• **Assignment**
Word for word, please restate the lines from the beginning of the data through the line in which "The image size is (2145, 1341)." appears.

Collected data entries
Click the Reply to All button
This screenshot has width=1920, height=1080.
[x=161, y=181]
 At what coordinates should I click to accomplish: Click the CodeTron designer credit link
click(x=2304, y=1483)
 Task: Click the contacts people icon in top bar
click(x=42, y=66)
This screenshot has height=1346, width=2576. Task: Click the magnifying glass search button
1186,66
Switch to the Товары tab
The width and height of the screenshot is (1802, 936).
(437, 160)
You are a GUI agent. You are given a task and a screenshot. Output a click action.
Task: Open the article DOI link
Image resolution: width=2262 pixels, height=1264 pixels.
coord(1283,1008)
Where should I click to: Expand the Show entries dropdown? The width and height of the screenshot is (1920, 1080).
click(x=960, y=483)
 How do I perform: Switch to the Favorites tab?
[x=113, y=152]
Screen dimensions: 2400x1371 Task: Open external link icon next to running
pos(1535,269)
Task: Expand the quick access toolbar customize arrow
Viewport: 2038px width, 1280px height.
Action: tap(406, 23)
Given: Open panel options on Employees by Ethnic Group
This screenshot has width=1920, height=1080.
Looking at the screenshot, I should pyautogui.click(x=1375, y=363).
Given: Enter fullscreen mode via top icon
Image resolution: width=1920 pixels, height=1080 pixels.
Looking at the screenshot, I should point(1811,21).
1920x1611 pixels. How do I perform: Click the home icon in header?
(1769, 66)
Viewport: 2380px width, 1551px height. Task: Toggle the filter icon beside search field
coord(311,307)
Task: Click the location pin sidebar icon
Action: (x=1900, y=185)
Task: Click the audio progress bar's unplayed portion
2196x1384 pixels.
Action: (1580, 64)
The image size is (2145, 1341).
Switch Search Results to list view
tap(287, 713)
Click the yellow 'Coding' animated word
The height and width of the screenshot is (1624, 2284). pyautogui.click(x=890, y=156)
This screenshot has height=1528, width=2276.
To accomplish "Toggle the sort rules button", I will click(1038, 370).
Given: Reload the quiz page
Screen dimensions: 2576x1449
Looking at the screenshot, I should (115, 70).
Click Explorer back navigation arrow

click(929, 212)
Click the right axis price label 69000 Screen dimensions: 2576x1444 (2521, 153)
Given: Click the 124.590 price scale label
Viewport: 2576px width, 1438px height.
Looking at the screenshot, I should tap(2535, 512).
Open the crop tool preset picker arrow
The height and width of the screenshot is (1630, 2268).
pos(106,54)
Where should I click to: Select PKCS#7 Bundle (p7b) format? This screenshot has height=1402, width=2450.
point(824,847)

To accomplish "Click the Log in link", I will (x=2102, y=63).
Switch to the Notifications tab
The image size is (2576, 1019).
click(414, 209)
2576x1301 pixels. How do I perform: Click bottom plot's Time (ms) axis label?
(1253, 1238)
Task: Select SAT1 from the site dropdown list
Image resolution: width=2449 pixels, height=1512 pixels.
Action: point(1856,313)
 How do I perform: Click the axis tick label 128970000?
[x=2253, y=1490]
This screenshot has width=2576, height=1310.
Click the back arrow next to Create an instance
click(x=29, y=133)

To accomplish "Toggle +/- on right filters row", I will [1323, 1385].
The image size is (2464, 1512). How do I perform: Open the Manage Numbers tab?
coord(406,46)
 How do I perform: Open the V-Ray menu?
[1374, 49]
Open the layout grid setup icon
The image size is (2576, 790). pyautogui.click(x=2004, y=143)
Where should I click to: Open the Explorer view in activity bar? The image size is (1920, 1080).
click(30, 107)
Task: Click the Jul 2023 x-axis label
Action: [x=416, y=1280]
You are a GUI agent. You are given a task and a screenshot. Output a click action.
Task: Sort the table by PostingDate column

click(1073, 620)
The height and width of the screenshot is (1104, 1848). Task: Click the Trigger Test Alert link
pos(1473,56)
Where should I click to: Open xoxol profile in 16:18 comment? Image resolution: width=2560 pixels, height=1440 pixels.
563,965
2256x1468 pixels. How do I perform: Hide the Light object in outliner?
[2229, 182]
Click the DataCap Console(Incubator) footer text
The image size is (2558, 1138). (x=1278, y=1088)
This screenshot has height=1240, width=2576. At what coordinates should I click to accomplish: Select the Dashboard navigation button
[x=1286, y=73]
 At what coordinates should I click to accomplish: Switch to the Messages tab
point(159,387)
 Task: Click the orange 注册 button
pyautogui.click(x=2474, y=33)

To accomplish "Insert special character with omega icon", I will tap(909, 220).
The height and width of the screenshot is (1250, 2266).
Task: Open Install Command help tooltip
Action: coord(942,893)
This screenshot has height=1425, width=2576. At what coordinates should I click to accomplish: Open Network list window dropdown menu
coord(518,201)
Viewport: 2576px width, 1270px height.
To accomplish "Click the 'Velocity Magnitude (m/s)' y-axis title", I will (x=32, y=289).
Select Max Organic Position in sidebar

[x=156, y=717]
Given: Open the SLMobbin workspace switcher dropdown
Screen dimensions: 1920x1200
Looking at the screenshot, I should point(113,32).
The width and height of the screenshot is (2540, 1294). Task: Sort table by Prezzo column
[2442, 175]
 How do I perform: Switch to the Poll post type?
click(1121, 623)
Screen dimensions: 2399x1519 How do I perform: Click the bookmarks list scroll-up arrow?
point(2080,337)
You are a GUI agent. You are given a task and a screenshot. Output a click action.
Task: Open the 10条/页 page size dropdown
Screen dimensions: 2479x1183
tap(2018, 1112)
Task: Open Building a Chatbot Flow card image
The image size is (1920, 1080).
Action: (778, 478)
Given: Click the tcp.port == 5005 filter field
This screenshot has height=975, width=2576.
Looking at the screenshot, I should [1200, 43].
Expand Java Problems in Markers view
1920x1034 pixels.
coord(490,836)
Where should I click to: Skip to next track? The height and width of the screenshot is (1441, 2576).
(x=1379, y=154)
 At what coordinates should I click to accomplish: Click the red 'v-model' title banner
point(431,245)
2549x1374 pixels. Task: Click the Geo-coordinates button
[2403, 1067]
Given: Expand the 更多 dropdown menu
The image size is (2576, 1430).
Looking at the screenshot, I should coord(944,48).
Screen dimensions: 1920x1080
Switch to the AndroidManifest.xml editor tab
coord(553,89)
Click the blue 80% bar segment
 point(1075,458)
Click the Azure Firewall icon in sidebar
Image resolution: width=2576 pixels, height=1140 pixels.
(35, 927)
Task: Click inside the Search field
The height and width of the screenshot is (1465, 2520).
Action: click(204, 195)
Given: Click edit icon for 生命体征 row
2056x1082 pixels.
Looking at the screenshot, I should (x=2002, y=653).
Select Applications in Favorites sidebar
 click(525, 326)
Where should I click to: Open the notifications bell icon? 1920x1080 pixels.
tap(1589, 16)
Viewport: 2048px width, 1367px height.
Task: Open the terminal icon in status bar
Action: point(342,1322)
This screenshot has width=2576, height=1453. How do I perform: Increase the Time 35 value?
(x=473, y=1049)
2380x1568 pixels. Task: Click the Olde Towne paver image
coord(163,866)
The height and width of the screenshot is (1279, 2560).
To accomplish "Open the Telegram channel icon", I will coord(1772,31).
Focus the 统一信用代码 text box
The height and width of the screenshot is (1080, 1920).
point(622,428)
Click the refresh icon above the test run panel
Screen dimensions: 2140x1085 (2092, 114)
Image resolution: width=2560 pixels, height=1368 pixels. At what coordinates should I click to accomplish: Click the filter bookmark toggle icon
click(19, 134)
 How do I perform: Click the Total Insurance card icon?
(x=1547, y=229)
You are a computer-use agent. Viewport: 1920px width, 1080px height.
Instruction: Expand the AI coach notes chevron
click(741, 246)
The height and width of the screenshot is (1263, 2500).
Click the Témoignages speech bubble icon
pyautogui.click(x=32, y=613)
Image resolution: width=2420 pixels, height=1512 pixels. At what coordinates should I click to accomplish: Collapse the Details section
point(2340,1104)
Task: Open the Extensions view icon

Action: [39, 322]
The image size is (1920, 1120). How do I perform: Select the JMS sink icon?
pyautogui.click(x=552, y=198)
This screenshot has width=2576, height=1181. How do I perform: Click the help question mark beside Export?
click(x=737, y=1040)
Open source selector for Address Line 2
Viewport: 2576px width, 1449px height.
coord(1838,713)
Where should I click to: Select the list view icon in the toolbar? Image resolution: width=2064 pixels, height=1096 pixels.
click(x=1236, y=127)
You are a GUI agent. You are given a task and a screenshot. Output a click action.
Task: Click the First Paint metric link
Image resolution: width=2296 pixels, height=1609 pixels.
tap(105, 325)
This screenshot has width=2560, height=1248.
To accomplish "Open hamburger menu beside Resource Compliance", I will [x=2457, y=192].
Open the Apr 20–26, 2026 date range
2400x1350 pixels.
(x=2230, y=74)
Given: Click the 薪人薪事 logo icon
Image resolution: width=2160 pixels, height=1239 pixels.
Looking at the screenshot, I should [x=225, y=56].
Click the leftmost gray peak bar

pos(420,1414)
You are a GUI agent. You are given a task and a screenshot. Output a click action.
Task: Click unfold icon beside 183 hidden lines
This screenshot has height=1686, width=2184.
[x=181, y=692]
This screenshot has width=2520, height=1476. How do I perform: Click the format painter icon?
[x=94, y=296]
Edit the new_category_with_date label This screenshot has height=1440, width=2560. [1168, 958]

• **Reply**
Click the Reply to All button
This screenshot has width=1920, height=1080.
[x=161, y=181]
 At what coordinates should I click to accomplish: Click the CodeTron designer credit link
click(x=2304, y=1483)
 Task: Click the contacts people icon in top bar
click(x=42, y=66)
This screenshot has height=1346, width=2576. Task: Click the magnifying glass search button
1186,66
Switch to the Товары tab
The width and height of the screenshot is (1802, 936).
(437, 160)
You are a GUI agent. You are given a task and a screenshot. Output a click action.
Task: Open the article DOI link
Image resolution: width=2262 pixels, height=1264 pixels.
coord(1283,1008)
Where should I click to: Expand the Show entries dropdown? The width and height of the screenshot is (1920, 1080).
click(x=960, y=483)
 How do I perform: Switch to the Favorites tab?
[x=113, y=152]
Screen dimensions: 2400x1371 Task: Open external link icon next to running
pos(1535,269)
Task: Expand the quick access toolbar customize arrow
Viewport: 2038px width, 1280px height.
Action: tap(406, 23)
Given: Open panel options on Employees by Ethnic Group
This screenshot has width=1920, height=1080.
Looking at the screenshot, I should pyautogui.click(x=1375, y=363).
Given: Enter fullscreen mode via top icon
Image resolution: width=1920 pixels, height=1080 pixels.
Looking at the screenshot, I should point(1811,21).
1920x1611 pixels. How do I perform: Click the home icon in header?
(1769, 66)
Viewport: 2380px width, 1551px height. Task: Toggle the filter icon beside search field
coord(311,307)
Task: Click the location pin sidebar icon
Action: (x=1900, y=185)
Task: Click the audio progress bar's unplayed portion
2196x1384 pixels.
Action: (1580, 64)
The image size is (2145, 1341).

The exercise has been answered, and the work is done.